The wavelength of light used in lithography is crucial. Shorter wavelengths are known for their higher frequencies and more robust energy levels. In the context of lithography, light rays with short wavelengths make more powerful processors possible by engraving more transistors into the wafer.
Hence, silicon manufacturing companies use progressively shorter wavelengths, exemplifying Moore’s Law in the context of light emissions. Every new generation of microprocessors makes giant leaps in performance compared to the products that preceded them in the market.
In 1965, Gordon Moore said that he expected microprocessors to become more powerful every two years by doubling the number of transistors in the motherboard, processor and peripherals. Gordon later established Intel Corporation, one of the leading semiconductor companies until today. Intel’s technology would be heavily influenced by Moore’s observations.
Moore’s Law is apparent in the design of Intel’s processors throughout the decades. The Pentium 4 single-core processors, which dominated the market from 2000 to 2008, had 42 million transistors. It was a leap compared to its predecessor, the Pentium 3, with only 28 million transistors in its chipset.
However, the Pentium processors pale compared to the latest Core i7, 12700k, with billions of transistors. Intel even announced in 2021 that its Ponte Vecchio artificial intelligence chip will have 100 billion transistors.
Some experts in the semiconductor industry say that implementing Moore’s Law in the next generation of computer processors will be challenging. The current technology for photolithography, Deep Ultraviolet Lithography (DUVL), uses a 193-nanometer wavelength for its light rays.
Silicon manufacturing companies will have to find ways to surpass 100 billion transistors, given the limits of DUVL. That’s where Extreme Ultraviolet Lithography (EUVL) could be ideal.

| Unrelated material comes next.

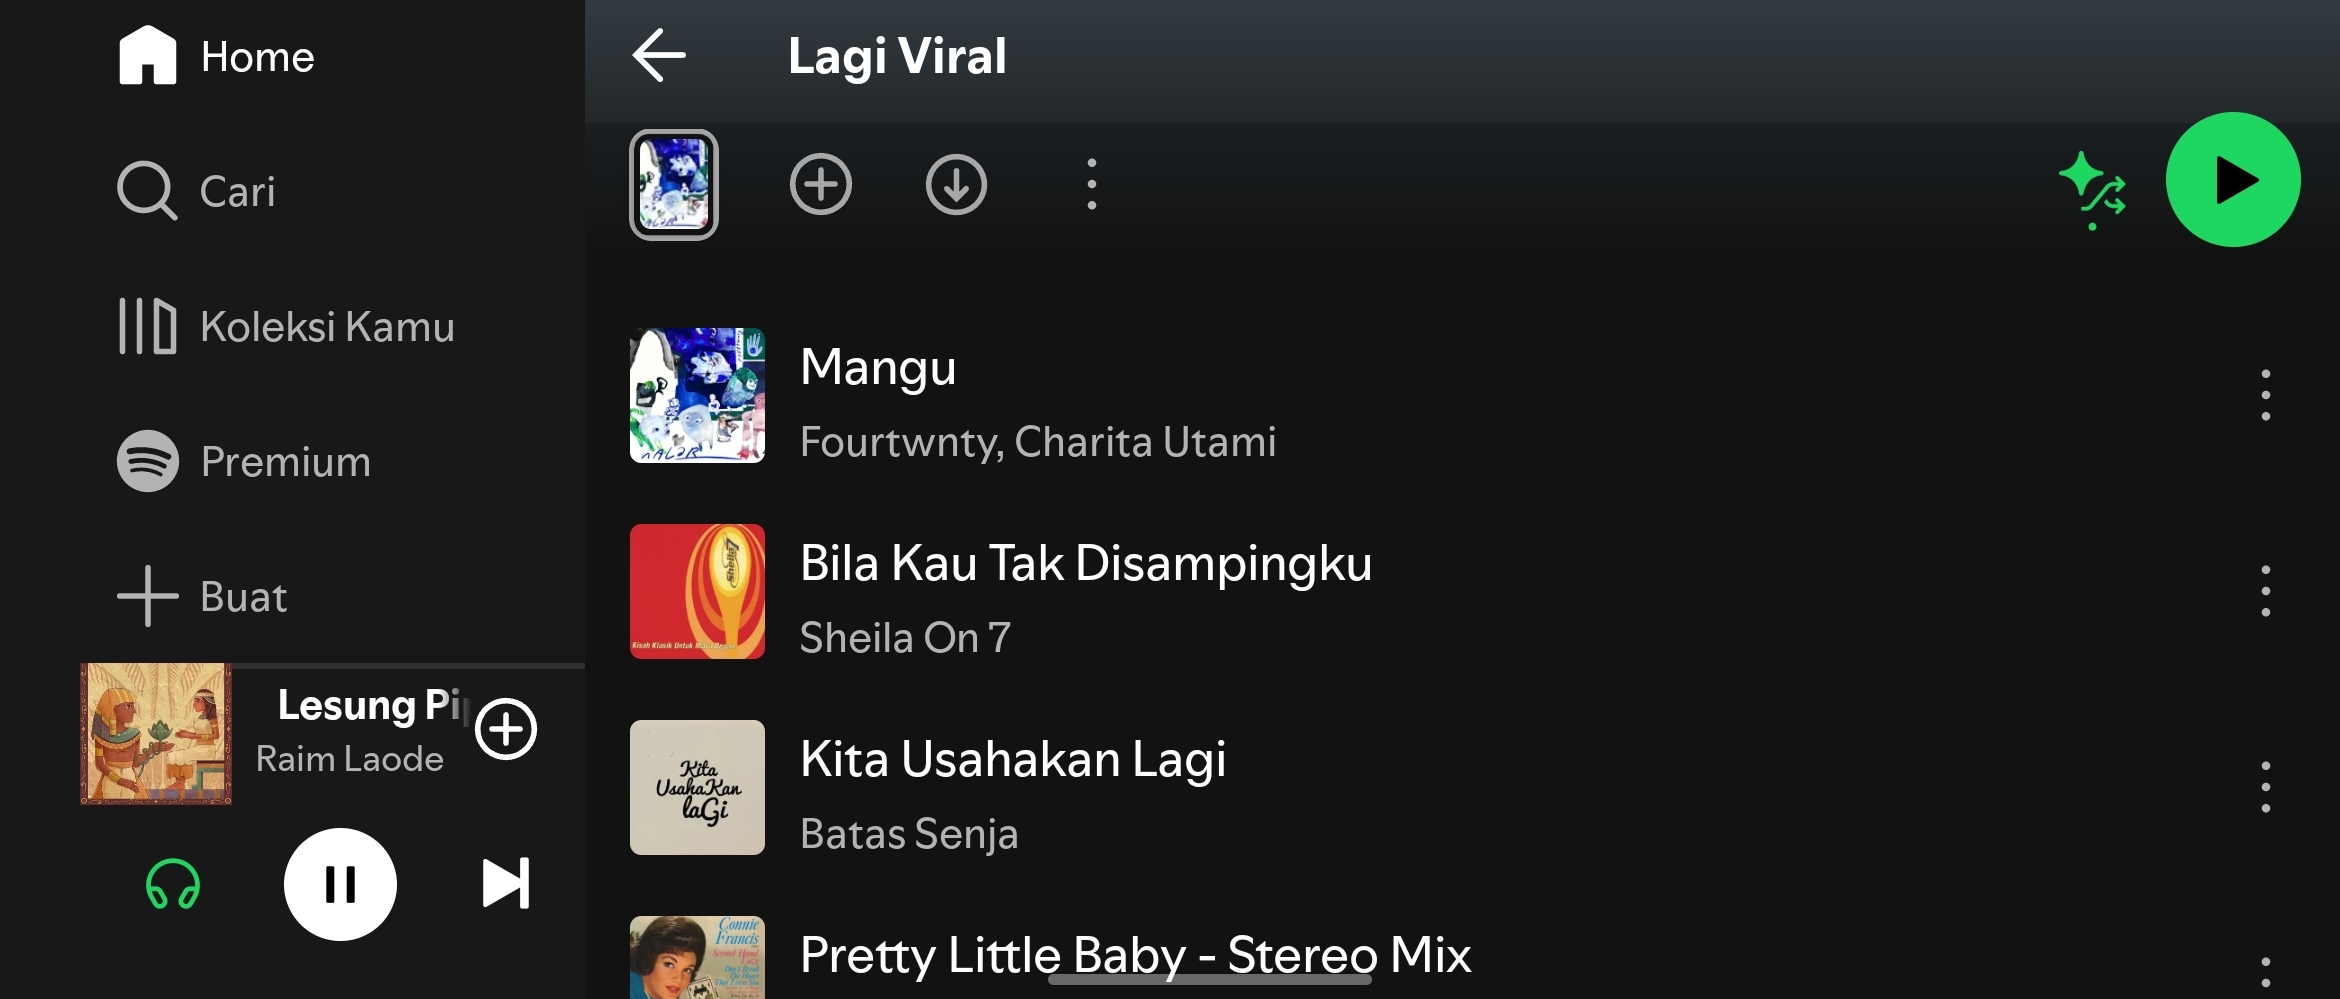Image resolution: width=2340 pixels, height=999 pixels.
Task: Open the playlist cover thumbnail
Action: click(x=674, y=184)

EUVL’s research and development has been around since the 1970s. The tech traces its roots to R&D for X-ray lithography, which scientists later concluded to be too expensive. The study ceased in 1980, but engineers continued to play with X-ray lithography until they discovered EUVL, which they initially called the “soft X-ray.”

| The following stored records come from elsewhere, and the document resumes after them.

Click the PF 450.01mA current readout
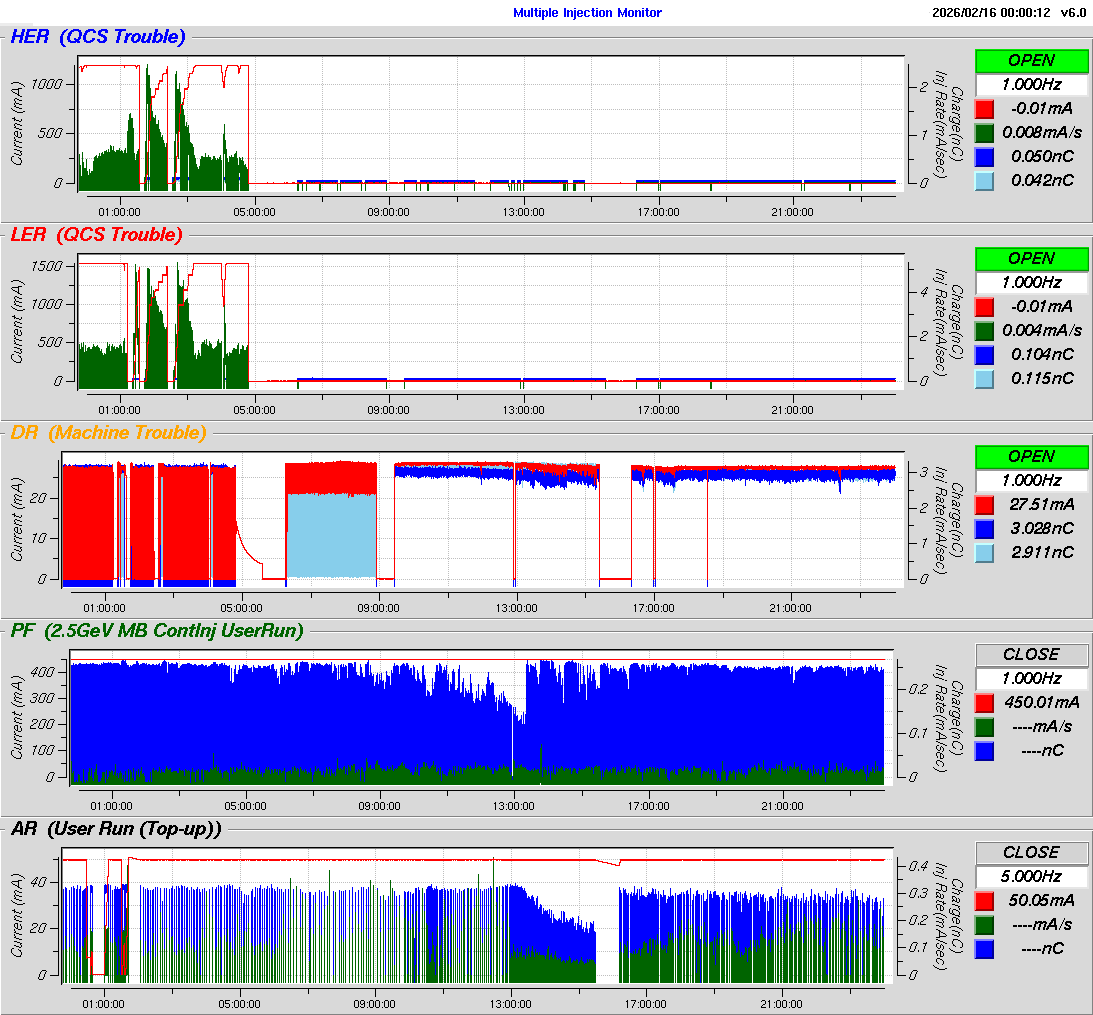(1041, 703)
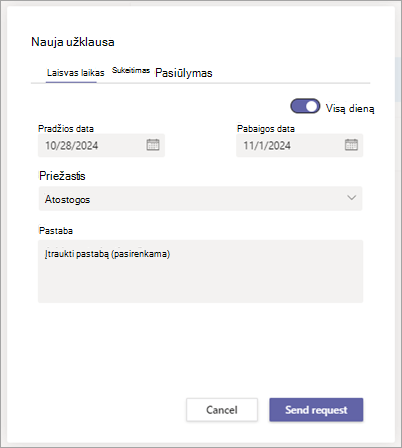The image size is (402, 448).
Task: Open the Atostogos reason dropdown
Action: 200,199
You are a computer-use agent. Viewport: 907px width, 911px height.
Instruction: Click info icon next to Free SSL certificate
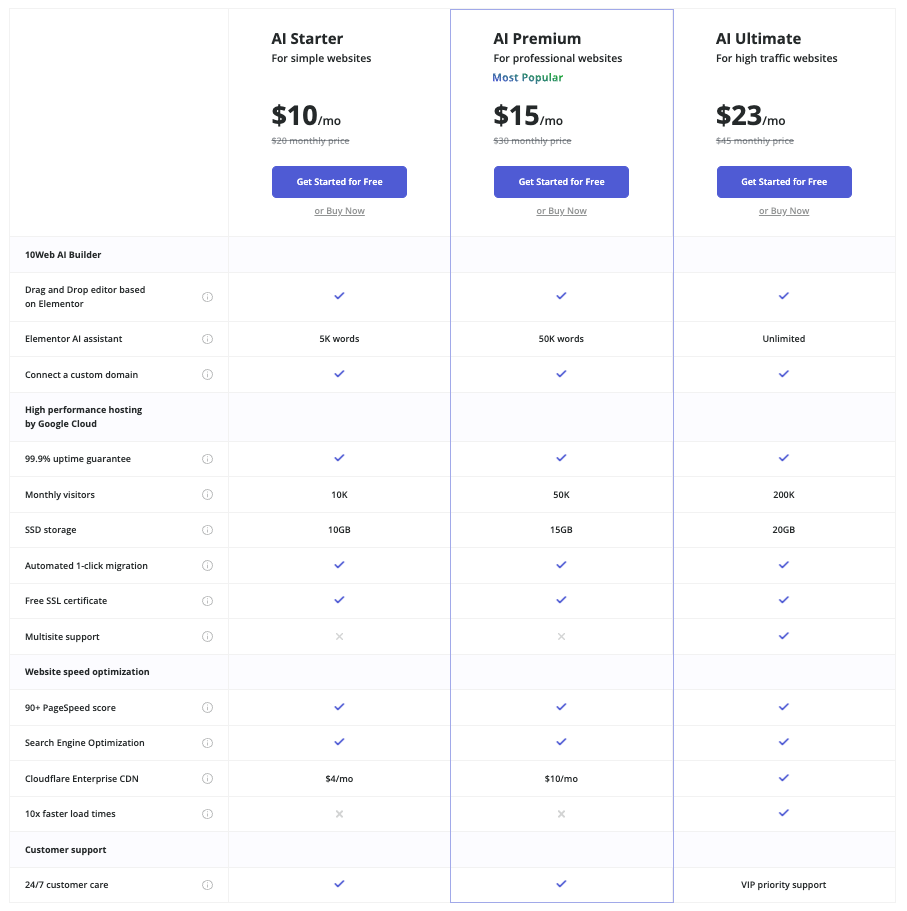point(207,601)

The technology would only enter the spotlight after Intel and Samsung announced in 2018 their adoption of EUV for their latest chips. Both companies said that their next chips will be made using EUV at a wavelength of 7 nanometers. EUV eventually encountered several hurdles that delayed the mass production of the lithographic machines.

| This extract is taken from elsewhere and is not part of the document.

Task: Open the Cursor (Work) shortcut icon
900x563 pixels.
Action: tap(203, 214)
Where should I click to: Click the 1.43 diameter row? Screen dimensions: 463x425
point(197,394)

However, things appear to be looking up. ASML announced last year that they are completing the final component that will make the next-generation EUV machine functional by this year. Afterwards, the company expects Intel to build the hardware’s first batch of chips and release them in 2023.
EUVL’s most significant advantage over DUVL is its shorter wavelength. The 193-nanometer wavelength is roughly ten times longer than the 13.5-nanometer length of EUV lithograph machines. The extremely short wavelength makes it possible to produce integrated circuits 10 times denser and 10 times more efficient than chips made using DUVL.
Personal computers and laptops are not the only electronic devices to harness the benefits of EUVL chips. Smartphones, smartwatches and tablets can take full advantage of these advances. These gadgets use processors and ICs denser than those used by PCs given their size. Mobile device makers can cram even more transistors with EUVL without changing the dimensions of their products.
EUVL’s most apparent drawback is in its maintenance and upkeep. Lithographic machines are enormous. Its components are connected by about 40 kilometers of cables crammed into a bus-sized case. For now, 13.5 nanometers is the standard wavelength, while engineers study ways to shrink it further to 7 nanometers and below. This research will require immense funding, and results remain uncertain.